In order to be entitled to the writs of mandamus issued by the Court of Civil Appeals, IP and Chapman had the burden of showing that they had a clear legal right to the relief they requested. A writ of mandamus should not have been granted unless they made a clear showing of error on the part of the trial court. Ex parte Greenetrack, Inc., 25 So.3d 449 (Ala.2009). They did not do so.

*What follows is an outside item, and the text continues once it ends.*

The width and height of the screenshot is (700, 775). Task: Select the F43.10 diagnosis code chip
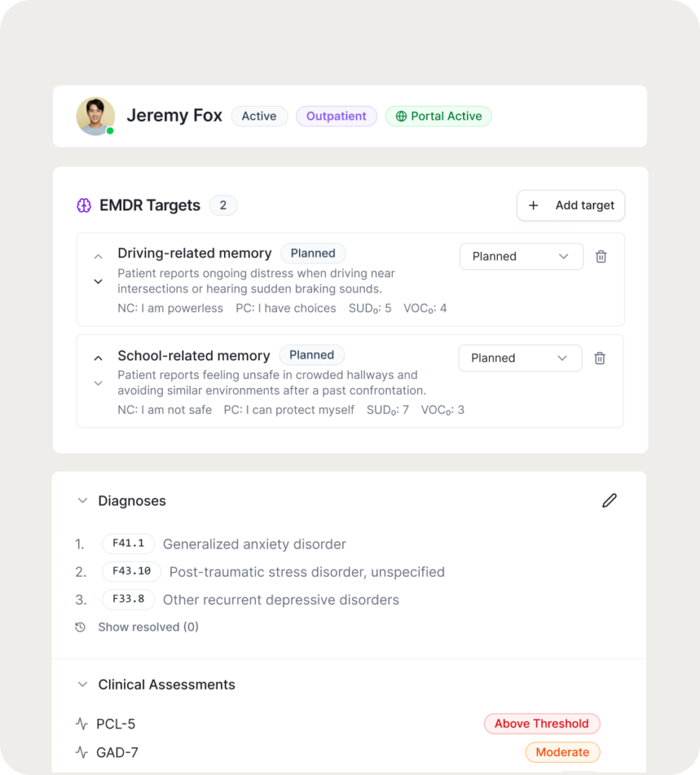[132, 571]

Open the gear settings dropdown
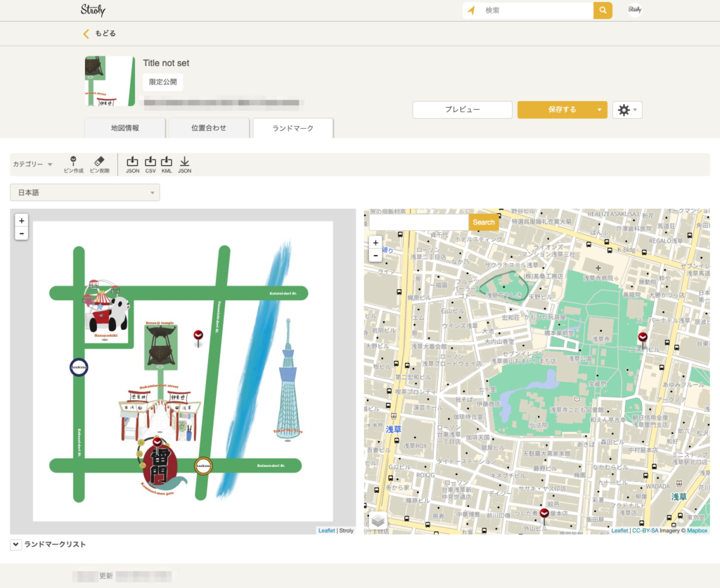pyautogui.click(x=627, y=110)
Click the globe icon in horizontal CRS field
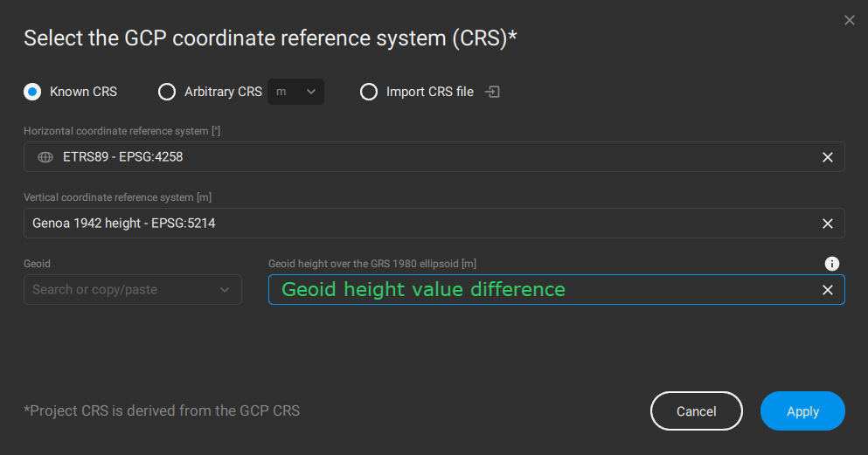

The trial court correctly denied their motions to transfer this case to Butler County; therefore, the Court of Civil Appeals should not have issued the writs directing that transfer.
IV. Conclusion
Elliott’s petitions for the writ of mandamus are granted; the Court of Civil Appeals is directed to quash the writs of mandamus it issued on December 30, 2010, in Ex parte International Paper Co., 80 So.3d 903, requiring the Conecuh Circuit Court to transfer the case to Butler County-
1100479 — PETITION GRANTED; WRIT ISSUED.
1100497 — PETITION GRANTED; WRIT ISSUED.
MALONE, C.J., and STUART, PARKER, and WISE, JJ., concur.
WOODALL, J., concurs in the result.
BOLIN, MURDOCK, and SHAW, JJ., dissent.

. Chapman also contended in the trial court that even if venue was proper in Conecuh County, the case should be transferred to Butler County pursuant to the doctrine of forum non conveniens, § 6-3-21.1, Ala.Code 1975. However, Chapman did not rely upon the doctrine of forum non conveniens in seeking mandamus relief in the Court of Civil Appeals, and it does not do so in this Court.